1) It is my understanding that one class is used as a blueprint for any number of objects, but any one class represents only one object, never more than one. So one class could represent a player, but never multiple players.
Typically, you will also have classes that represent collections of objects, e.g. a class "Players" that can be used to retrieve a single player from the collection of all players:
$players = new Players();
$john = $players->findByName("john");
2) Since I will have quite a few different classes to include, do I use a "Loader" class to load them all using spl_autoload_register or do I just use spl_autoload_register in the program files for my application?
That pretty much depends on the complexity of your project. A simple autoloader function will typically be good enough but you may take a look at the Zend Framework Autoloader class.
3) Some of my classes depend on other classes. I've never encountered this before, so I honestly do not know the answer. If I include all the classes in my main program file, but my player class does not include the class which it needs to function, will the player class work since the main program has included the class which player depends on?

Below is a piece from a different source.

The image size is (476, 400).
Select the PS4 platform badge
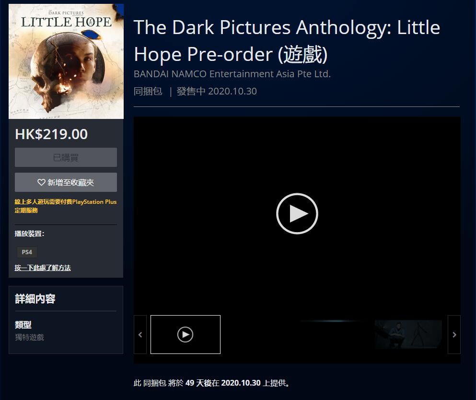(27, 252)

Yes. However, with autoloading you do not need to worry about this at all. If you do not use autoloading, it's a good idea to include the required classes in the file that defines the class (using require_once()
to avoid including the same file more than once).

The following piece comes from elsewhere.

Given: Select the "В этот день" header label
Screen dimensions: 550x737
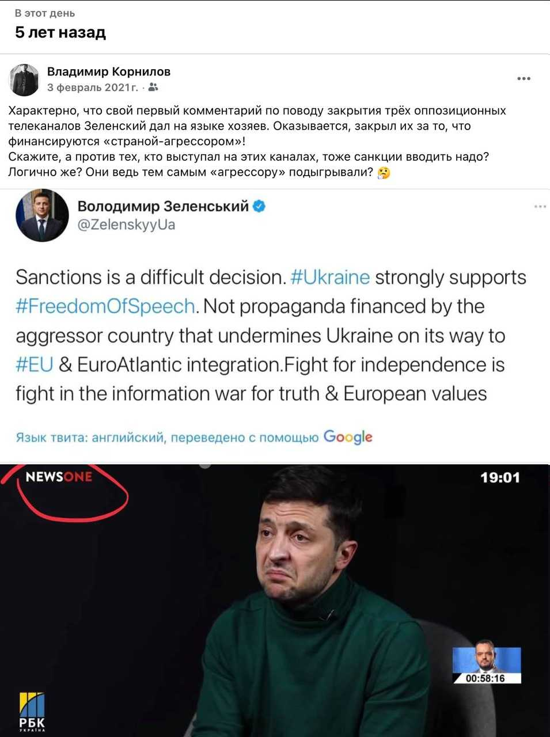Looking at the screenshot, I should [45, 13].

4) There are multiple cases where I will need to work on the objects I am creating. I am wondering how I should do that. For example, in my Player class I will sometimes need to send something from one Player to the other Player. So, do I implement a static method in the Player class that takes two Players as parameters and does the transfer or do I do something else?

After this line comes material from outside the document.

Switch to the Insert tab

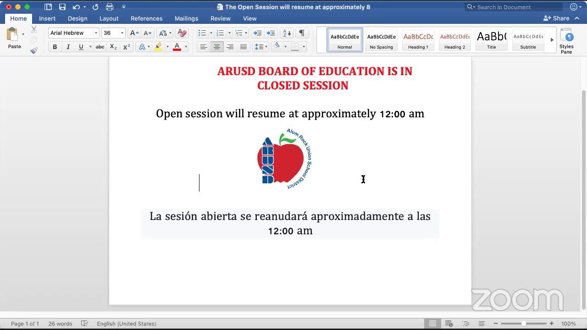tap(47, 18)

Static methods are almost always the wrong approach. Normal methods belong to an instance (i.e. the specific player) and static methods belong to the class, i.e. the general "idea" of a player. If you need to transfer stuff from one player to another, why not implement this like this:
class Player {
public function transferMoney(Player $recipient, $amount) { ... }
}
$tom = new Player("tom");
$marc = new Player("marc");
$tom->transferMoney($marc, 500);
5) I have a lot of methods that don't really belong to any one instance of a class nor are they really appropriate as static methods. Should these be declared in their own class as static methods as Common or similar? What is the done in practice in this situation?
I cannot reasonably answer this. However, there are still plain functions in PHP which seem to be the best method for such cases. Yet, if you do OOP right, you will most likely never encounter such problems. It's usually a problem with your class design which makes you thing that these methods do not belong to any object.
6) I'd like to learn how to use namespaces, but my code will never be used by others and I will never use anyone else's code in my application. Are namespaces an unncessary addition in my application or would it be a good idea to learn how to use them? Regardless, does one application have one namespace (the application name?) or does each class belong to it's own namespace?
Namespaces are great but your code will probably turn out just fine without them. As namespaces can be nested, you will usually have a top-level namespace and sub-namespaced per component.
7) Lastly, is it common to have one class for database connections and also a class for network methods? My application needs both. I think the main problem I am having with converting my code to use object-oriented techniques is determining which methods to put where, as currently they are all in one monolithic file.
This depends on how you model your actual situation. If database connection and "network" are two different things for you, two classes are the way to go.